Supplied material Start Marker
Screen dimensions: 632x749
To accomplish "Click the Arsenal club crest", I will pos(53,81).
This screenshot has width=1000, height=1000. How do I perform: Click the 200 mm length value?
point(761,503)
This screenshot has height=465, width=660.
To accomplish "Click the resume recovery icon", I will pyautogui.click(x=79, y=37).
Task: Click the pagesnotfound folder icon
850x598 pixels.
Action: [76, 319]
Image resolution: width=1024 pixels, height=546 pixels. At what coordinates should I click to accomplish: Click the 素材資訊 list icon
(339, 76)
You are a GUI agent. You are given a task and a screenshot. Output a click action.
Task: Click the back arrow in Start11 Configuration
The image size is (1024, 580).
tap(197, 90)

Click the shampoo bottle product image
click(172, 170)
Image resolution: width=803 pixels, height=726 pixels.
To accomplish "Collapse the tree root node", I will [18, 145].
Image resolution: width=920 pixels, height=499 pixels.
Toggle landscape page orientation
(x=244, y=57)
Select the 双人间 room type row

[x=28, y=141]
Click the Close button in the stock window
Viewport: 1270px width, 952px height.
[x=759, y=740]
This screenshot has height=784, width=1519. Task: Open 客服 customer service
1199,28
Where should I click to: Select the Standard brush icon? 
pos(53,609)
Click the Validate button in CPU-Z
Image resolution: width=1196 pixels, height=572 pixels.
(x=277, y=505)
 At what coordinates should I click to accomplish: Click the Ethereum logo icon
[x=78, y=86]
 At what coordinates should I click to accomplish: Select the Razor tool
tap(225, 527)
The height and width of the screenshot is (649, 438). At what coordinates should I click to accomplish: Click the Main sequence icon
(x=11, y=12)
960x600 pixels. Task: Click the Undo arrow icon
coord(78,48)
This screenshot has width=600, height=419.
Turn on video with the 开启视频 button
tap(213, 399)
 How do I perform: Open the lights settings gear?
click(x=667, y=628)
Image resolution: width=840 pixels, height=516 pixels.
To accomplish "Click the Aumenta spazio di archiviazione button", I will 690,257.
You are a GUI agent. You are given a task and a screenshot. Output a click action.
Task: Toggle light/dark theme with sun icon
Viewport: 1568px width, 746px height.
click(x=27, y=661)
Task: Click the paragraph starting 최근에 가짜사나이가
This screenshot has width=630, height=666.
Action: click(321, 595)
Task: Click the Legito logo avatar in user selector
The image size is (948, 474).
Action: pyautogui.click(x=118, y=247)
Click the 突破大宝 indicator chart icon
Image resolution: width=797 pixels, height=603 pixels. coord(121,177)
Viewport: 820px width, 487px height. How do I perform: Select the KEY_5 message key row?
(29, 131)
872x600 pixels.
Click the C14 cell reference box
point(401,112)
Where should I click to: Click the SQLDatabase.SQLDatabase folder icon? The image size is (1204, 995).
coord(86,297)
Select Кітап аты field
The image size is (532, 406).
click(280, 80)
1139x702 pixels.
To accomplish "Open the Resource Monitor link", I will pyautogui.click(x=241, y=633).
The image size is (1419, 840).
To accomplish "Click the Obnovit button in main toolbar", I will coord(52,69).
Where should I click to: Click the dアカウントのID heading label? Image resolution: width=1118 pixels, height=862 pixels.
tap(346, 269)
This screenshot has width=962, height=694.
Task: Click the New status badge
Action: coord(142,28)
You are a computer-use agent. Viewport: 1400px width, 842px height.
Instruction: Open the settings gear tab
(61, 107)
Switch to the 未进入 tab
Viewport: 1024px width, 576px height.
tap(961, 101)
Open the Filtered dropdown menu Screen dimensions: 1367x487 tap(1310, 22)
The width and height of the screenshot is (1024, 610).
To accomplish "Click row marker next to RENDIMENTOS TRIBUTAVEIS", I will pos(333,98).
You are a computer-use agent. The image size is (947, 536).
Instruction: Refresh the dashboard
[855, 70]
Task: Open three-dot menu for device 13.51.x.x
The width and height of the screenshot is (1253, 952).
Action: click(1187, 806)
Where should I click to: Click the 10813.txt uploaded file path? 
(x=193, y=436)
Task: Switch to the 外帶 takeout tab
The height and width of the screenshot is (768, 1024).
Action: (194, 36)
Supplied material End Marker
Task description:
The data above needs retyping. Reproduce each line exactly.

Answer to this exercise:
Screen dimensions: 632x749
To accomplish "Click the Arsenal club crest", I will pos(53,81).
This screenshot has width=1000, height=1000. How do I perform: Click the 200 mm length value?
point(761,503)
This screenshot has height=465, width=660.
To accomplish "Click the resume recovery icon", I will pyautogui.click(x=79, y=37).
Task: Click the pagesnotfound folder icon
850x598 pixels.
Action: [76, 319]
Image resolution: width=1024 pixels, height=546 pixels. At what coordinates should I click to accomplish: Click the 素材資訊 list icon
(339, 76)
You are a GUI agent. You are given a task and a screenshot. Output a click action.
Task: Click the back arrow in Start11 Configuration
The image size is (1024, 580).
tap(197, 90)

Click the shampoo bottle product image
click(172, 170)
Image resolution: width=803 pixels, height=726 pixels.
To accomplish "Collapse the tree root node", I will [18, 145].
Image resolution: width=920 pixels, height=499 pixels.
Toggle landscape page orientation
(x=244, y=57)
Select the 双人间 room type row

[x=28, y=141]
Click the Close button in the stock window
Viewport: 1270px width, 952px height.
[x=759, y=740]
This screenshot has height=784, width=1519. Task: Open 客服 customer service
1199,28
Where should I click to: Select the Standard brush icon? 
pos(53,609)
Click the Validate button in CPU-Z
Image resolution: width=1196 pixels, height=572 pixels.
(x=277, y=505)
 At what coordinates should I click to accomplish: Click the Ethereum logo icon
[x=78, y=86]
 At what coordinates should I click to accomplish: Select the Razor tool
tap(225, 527)
The height and width of the screenshot is (649, 438). At what coordinates should I click to accomplish: Click the Main sequence icon
(x=11, y=12)
960x600 pixels. Task: Click the Undo arrow icon
coord(78,48)
This screenshot has width=600, height=419.
Turn on video with the 开启视频 button
tap(213, 399)
 How do I perform: Open the lights settings gear?
click(x=667, y=628)
Image resolution: width=840 pixels, height=516 pixels.
To accomplish "Click the Aumenta spazio di archiviazione button", I will 690,257.
You are a GUI agent. You are given a task and a screenshot. Output a click action.
Task: Toggle light/dark theme with sun icon
Viewport: 1568px width, 746px height.
click(x=27, y=661)
Task: Click the paragraph starting 최근에 가짜사나이가
This screenshot has width=630, height=666.
Action: click(321, 595)
Task: Click the Legito logo avatar in user selector
The image size is (948, 474).
Action: pyautogui.click(x=118, y=247)
Click the 突破大宝 indicator chart icon
Image resolution: width=797 pixels, height=603 pixels. coord(121,177)
Viewport: 820px width, 487px height. How do I perform: Select the KEY_5 message key row?
(29, 131)
872x600 pixels.
Click the C14 cell reference box
point(401,112)
Where should I click to: Click the SQLDatabase.SQLDatabase folder icon? The image size is (1204, 995).
coord(86,297)
Select Кітап аты field
The image size is (532, 406).
click(280, 80)
1139x702 pixels.
To accomplish "Open the Resource Monitor link", I will pyautogui.click(x=241, y=633).
The image size is (1419, 840).
To accomplish "Click the Obnovit button in main toolbar", I will coord(52,69).
Where should I click to: Click the dアカウントのID heading label? Image resolution: width=1118 pixels, height=862 pixels.
tap(346, 269)
This screenshot has width=962, height=694.
Task: Click the New status badge
Action: coord(142,28)
You are a computer-use agent. Viewport: 1400px width, 842px height.
Instruction: Open the settings gear tab
(61, 107)
Switch to the 未进入 tab
Viewport: 1024px width, 576px height.
tap(961, 101)
Open the Filtered dropdown menu Screen dimensions: 1367x487 tap(1310, 22)
The width and height of the screenshot is (1024, 610).
To accomplish "Click row marker next to RENDIMENTOS TRIBUTAVEIS", I will pos(333,98).
You are a computer-use agent. The image size is (947, 536).
Instruction: Refresh the dashboard
[855, 70]
Task: Open three-dot menu for device 13.51.x.x
The width and height of the screenshot is (1253, 952).
Action: click(1187, 806)
Where should I click to: Click the 10813.txt uploaded file path? 
(x=193, y=436)
Task: Switch to the 外帶 takeout tab
The height and width of the screenshot is (768, 1024).
Action: (194, 36)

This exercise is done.